This blog will be an updated one with tips about how to determine if you’re getting what you think you’re paying for. Food labeling today is highly confusing because there are constant changes being made…in hopes to clear up the confusion. Many people find these tidal wave of labels even more confusing than before.
What is food labels do you need deciphered?
Tip #1: Grass-fed or Grain-fed Meat
- Purchase some ground beef.
- Slowly cook the beef then drain & collect all the fat.
Grass-fed beef fat is much thinner and watery and liquid at room temperature. This means less saturated fat…not that all saturated fat is bad (i.e. coconut oil = good saturated fat/medium-chain triglyceride). Also, grass-fed is usually organic BUT organic does not mean grass-fed when it comes to meat. The two are not synonymous so don’t be fooled. Many organic meats are grass-fed BUT grain finished in order to fatten the meat and supposedly boost the flavor.

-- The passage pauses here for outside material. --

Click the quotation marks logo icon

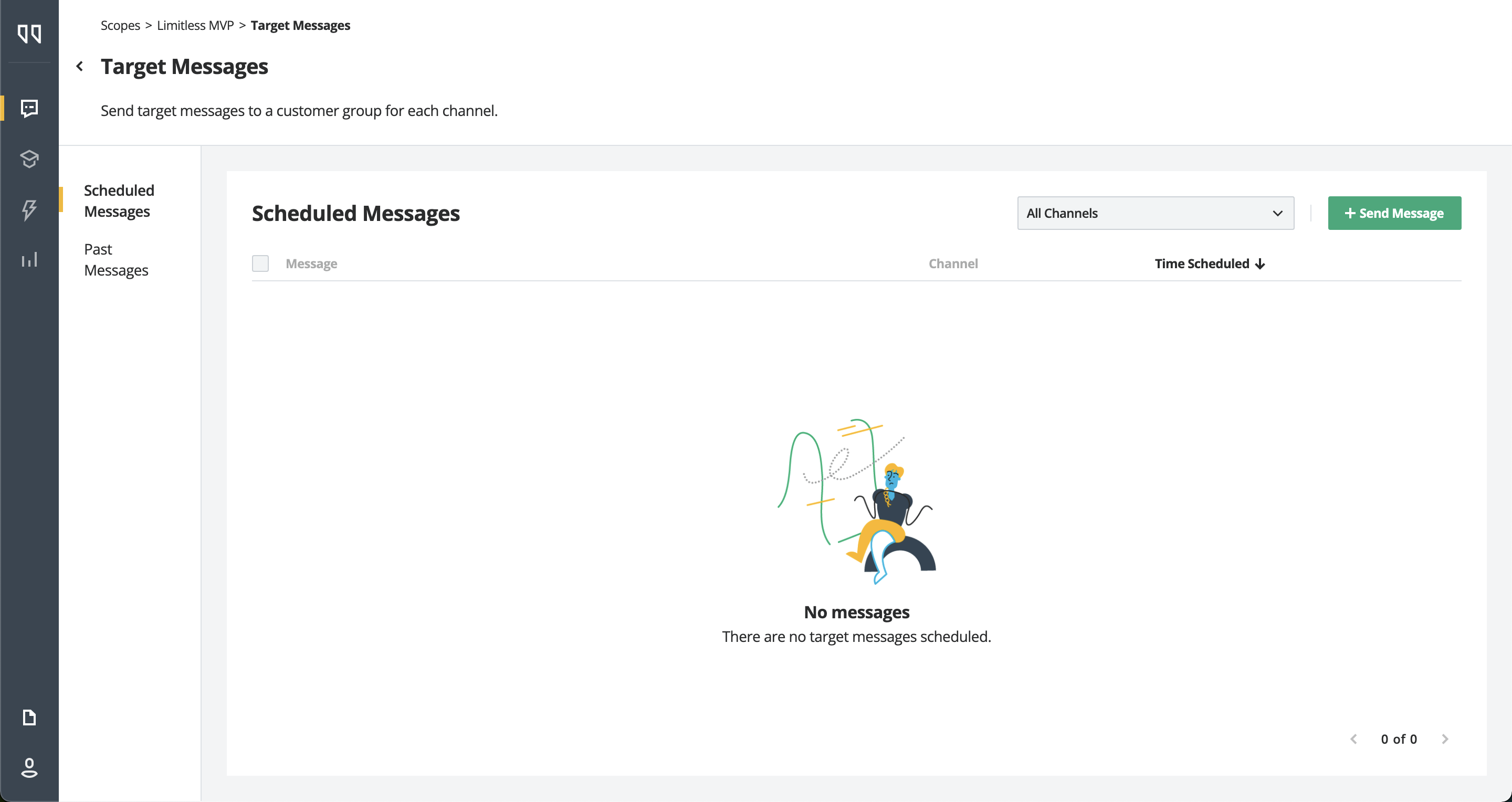click(29, 34)
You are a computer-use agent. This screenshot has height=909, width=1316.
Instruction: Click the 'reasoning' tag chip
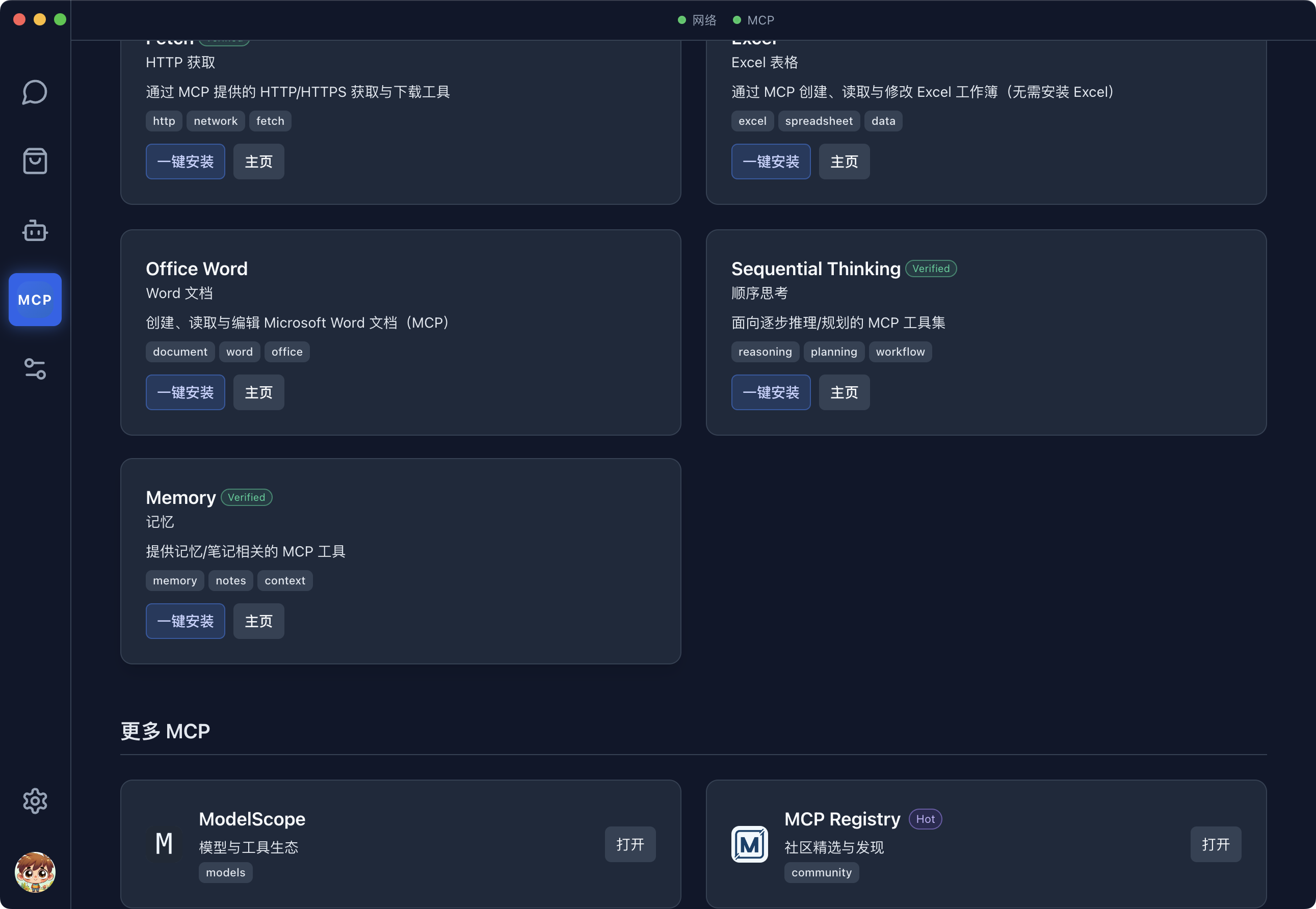765,352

MORE INFO: This fattening with grains disturbs the animals plant-based digestive system causing inflammation aka fat/immune response (cows have multiple stomachs to process the fibrous grasses not the grains/sweet feeds). If the cow is inflamed/fattened then you are eating the hormones released from the inflammation. It’s like our bodies know that what we are eating wasn’t treated/killed kindly or properly, therefore, it responds with the same negative reaction BUT grass-fed meat has lower saturated fats, higher Omega 3s, higher CLAs, more beta-carotene (converts into Vit. A) & Vit. E, and more. ALL BEEF IS NOT CREATED EQUALLY. Choose wisely.
Keep it clean, keep it kind.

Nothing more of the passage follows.